Segundo a Anvisa, análises realizadas pelo Instituto Adolfo Lutz (Lacen-SP) apontaram resultados insatisfatórios no ensaio que mede a concentração de DEET, substância utilizada para repelir mosquitos, carrapatos e outros insetos.
O DEET é o ingrediente ativo que impede os insetos de identificarem o odor da pele humana, reduzindo o risco de picadas.
Veja os repelentes proibidos
A interdição cautelar vale para os seguintes produtos e lotes:
- Repelente com filtro solar FPS 30 Above Protec – lote 189952;
- Above Protect Repelente de Insetos – lote 205688;
- Repellere Repelente de Insetos Aerossol – lote 2601001449.
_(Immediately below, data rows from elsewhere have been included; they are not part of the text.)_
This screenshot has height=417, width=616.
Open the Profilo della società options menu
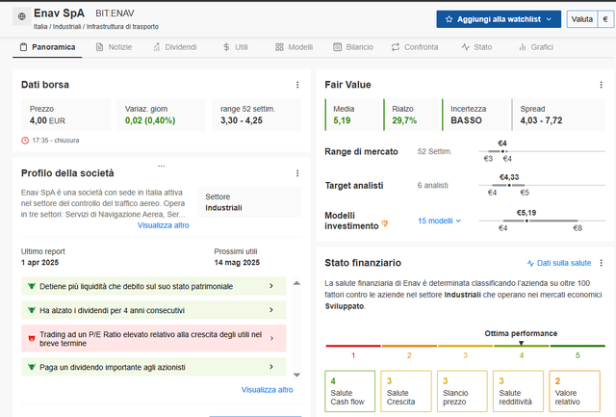(x=297, y=173)
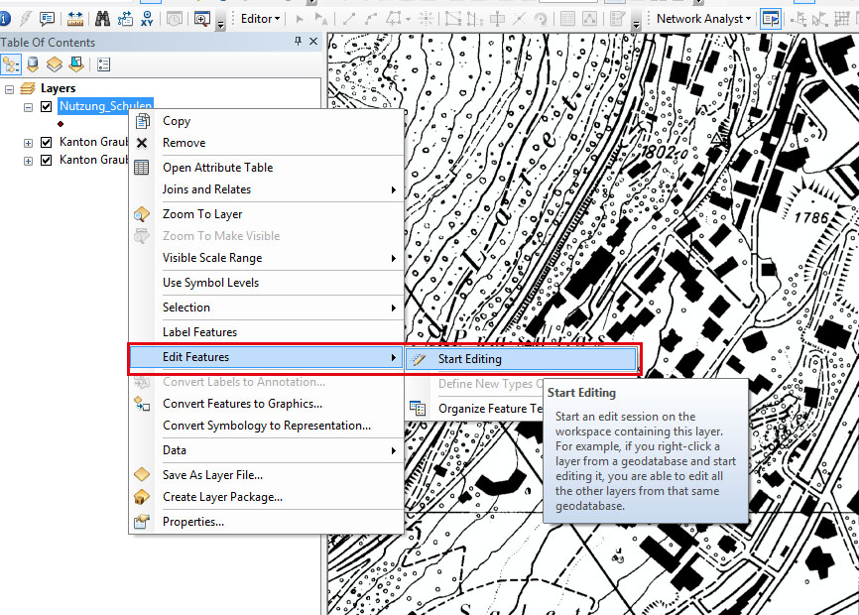The height and width of the screenshot is (615, 859).
Task: Switch to List By Visibility view
Action: click(x=55, y=64)
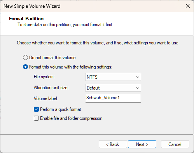This screenshot has width=194, height=153.
Task: Open the Allocation unit size Default combo box
Action: click(113, 88)
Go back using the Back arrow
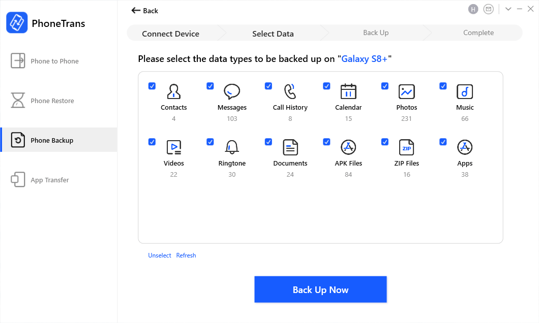 click(144, 11)
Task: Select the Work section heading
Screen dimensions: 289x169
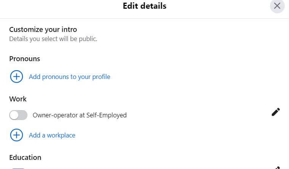Action: [x=18, y=99]
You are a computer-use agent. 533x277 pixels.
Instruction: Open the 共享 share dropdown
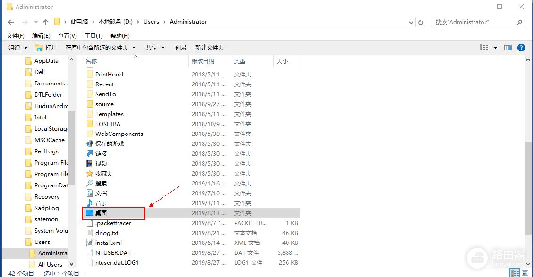pyautogui.click(x=155, y=48)
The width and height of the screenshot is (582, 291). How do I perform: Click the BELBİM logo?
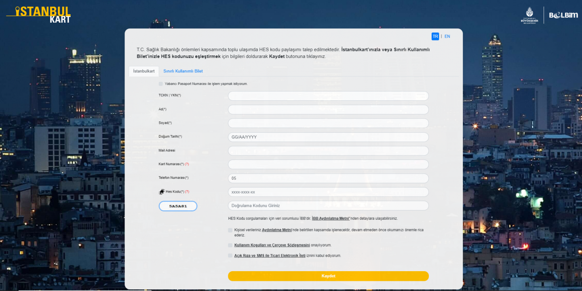[x=563, y=15]
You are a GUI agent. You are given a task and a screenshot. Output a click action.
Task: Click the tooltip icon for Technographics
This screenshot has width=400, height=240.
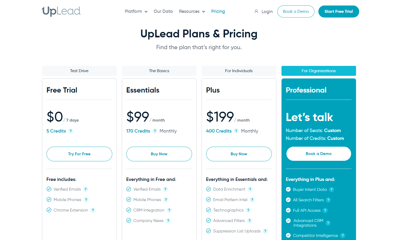[248, 210]
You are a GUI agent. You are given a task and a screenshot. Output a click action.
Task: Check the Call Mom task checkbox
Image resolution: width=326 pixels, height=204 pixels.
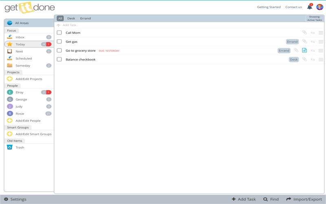59,33
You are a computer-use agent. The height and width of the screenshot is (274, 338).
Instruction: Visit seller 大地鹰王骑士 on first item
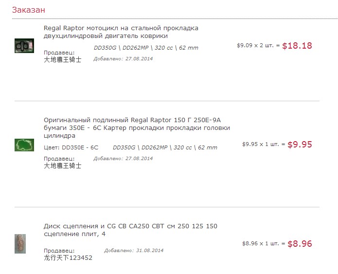tap(63, 59)
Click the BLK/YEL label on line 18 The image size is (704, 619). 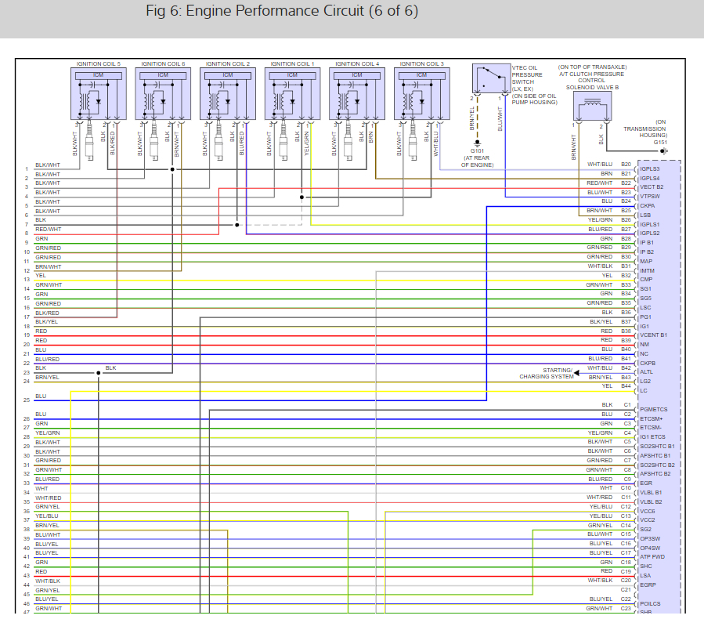click(47, 321)
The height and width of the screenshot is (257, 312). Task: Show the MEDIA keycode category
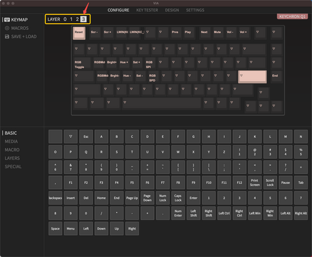(x=11, y=142)
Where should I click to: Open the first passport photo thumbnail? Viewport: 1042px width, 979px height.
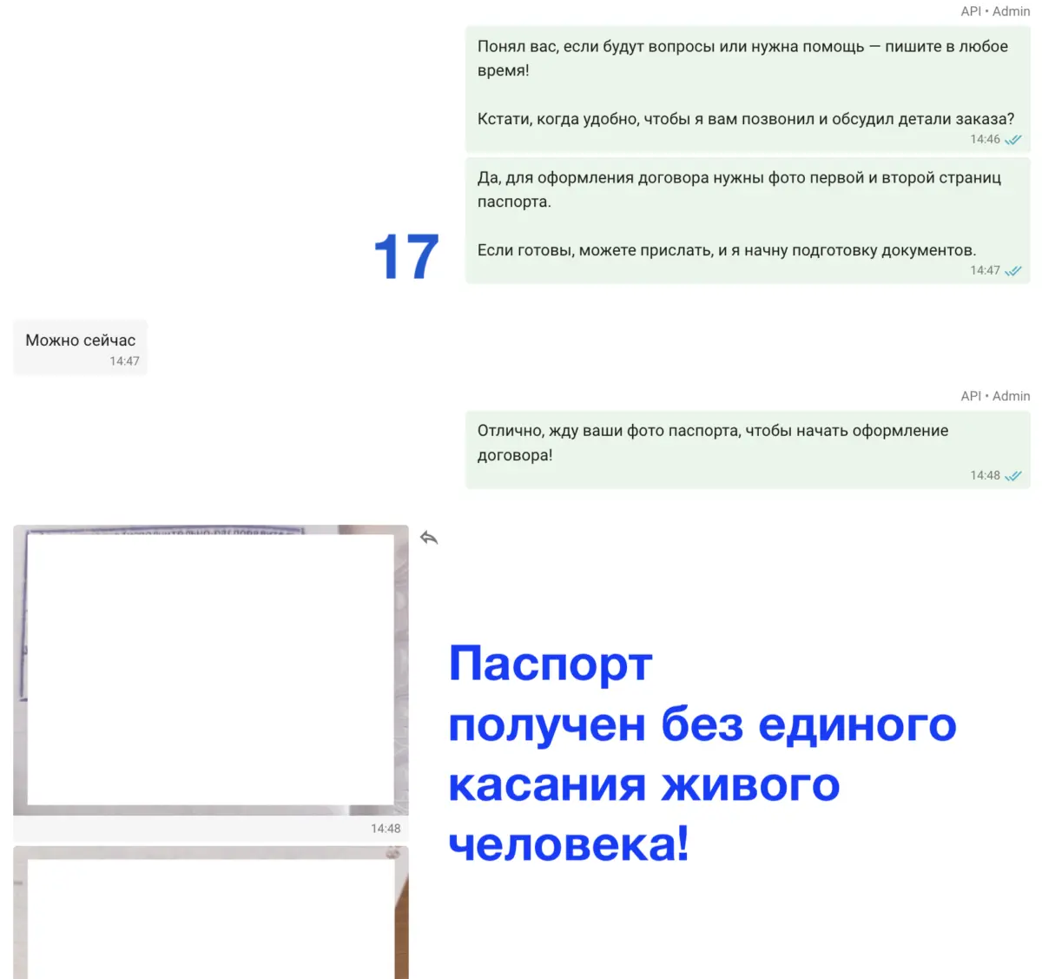(210, 678)
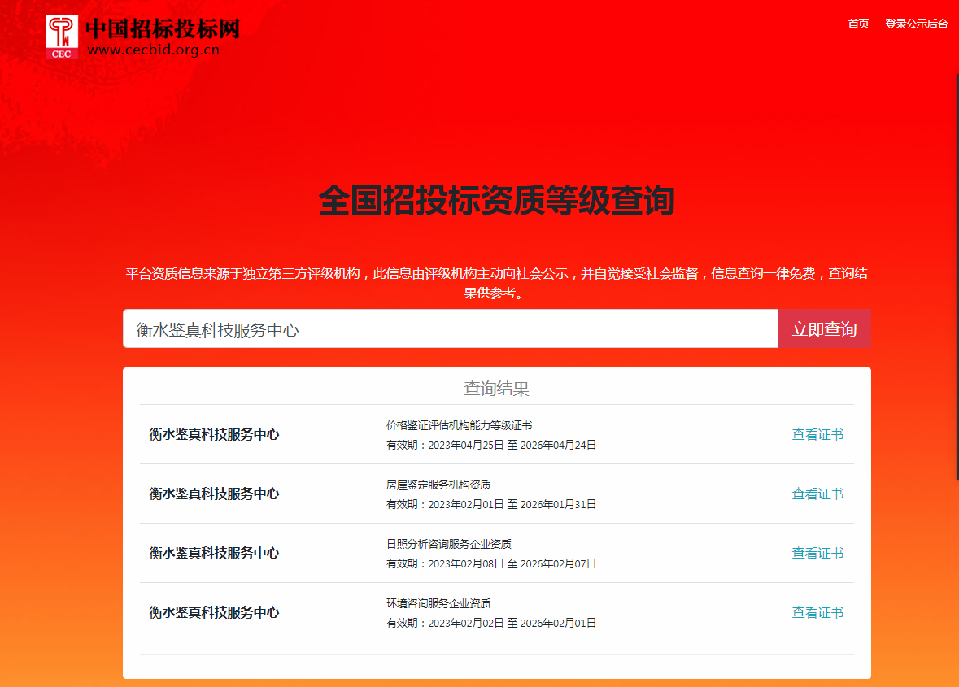Image resolution: width=959 pixels, height=687 pixels.
Task: Click the 查询结果 results header
Action: click(496, 389)
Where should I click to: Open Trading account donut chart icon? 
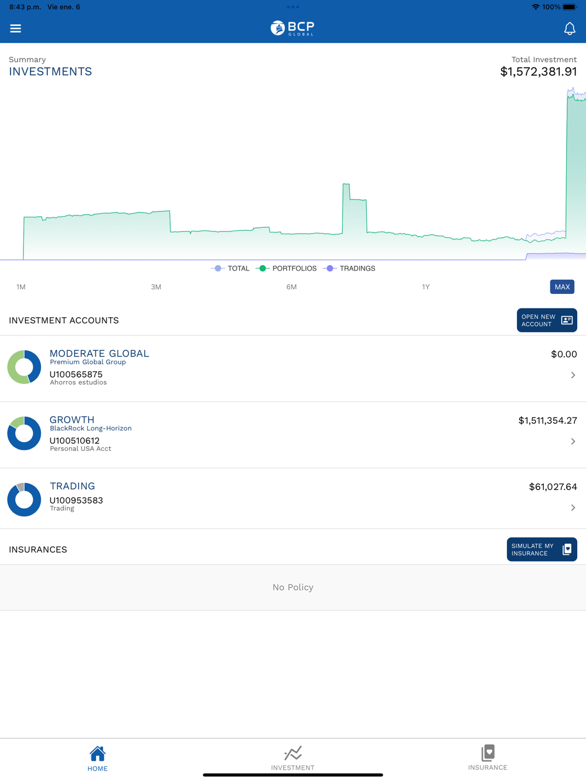click(24, 499)
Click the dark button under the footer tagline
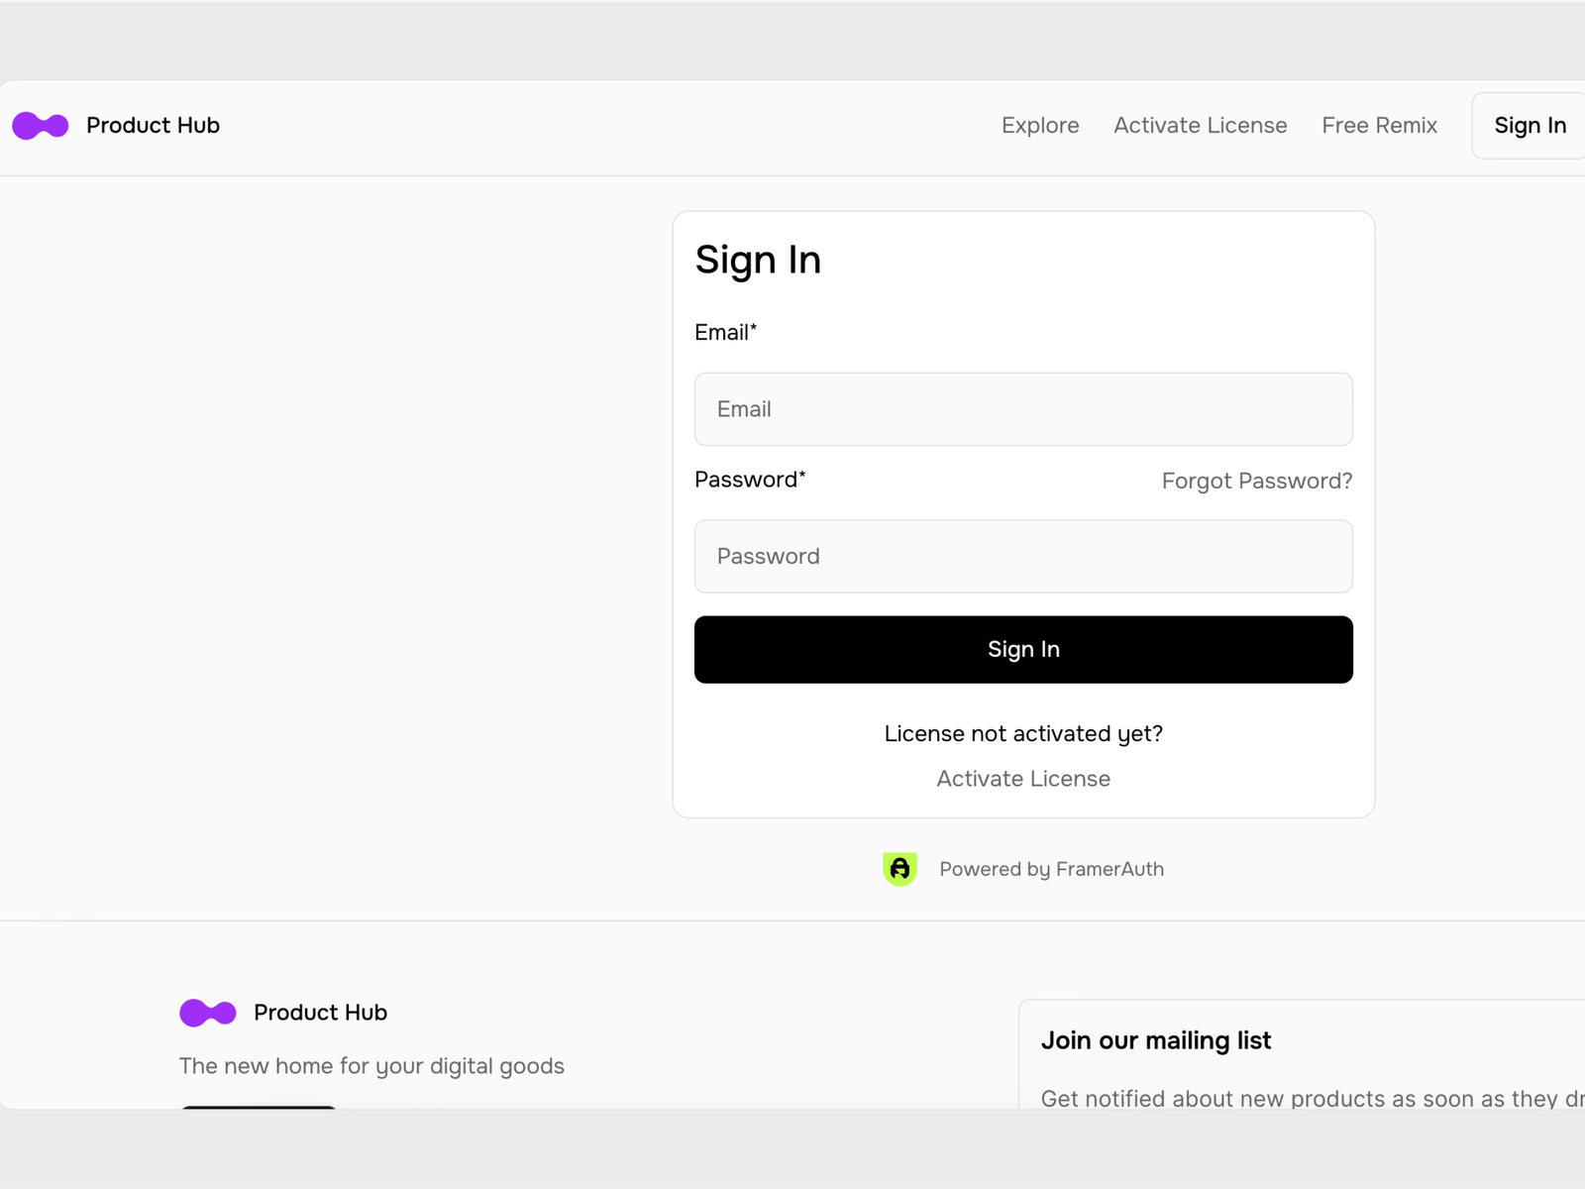The height and width of the screenshot is (1189, 1585). coord(258,1114)
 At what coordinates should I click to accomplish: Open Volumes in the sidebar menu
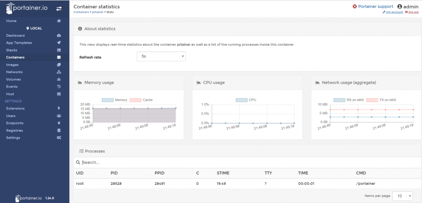click(x=14, y=79)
Com a medida, esses produtos não podem ser fabricados, comercializados nem utilizados até a conclusão das investigações.
Medida é temporária
A Anvisa informou que a interdição cautelar tem caráter preventivo e pode durar até 90 dias, prazo previsto em lei. Durante esse período, a fabricação, a venda e o uso dos produtos permanecem suspensos até que seja comprovada a adequação às normas sanitárias.
Suplemento falsificado também é alvo da Anvisa
Além da decisão envolvendo os repelentes, a Anvisa determinou a apreensão do lote B25 2501951 do suplemento alimentar em cápsulas Omegafor Plus/Vitafor.
De acordo com a agência, a fabricante do produto original informou que desconhece a fabricação desse lote e registrou denúncia junto à Polícia Civil de Minas Gerais.
O lote falsificado, com validade até agosto de 2027, estava sendo anunciado e vendido pela internet.
A resolução também proíbe a fabricação, a comercialização, a divulgação e o uso desse suplemento, enquanto a investigação sobre a falsificação segue em andamento.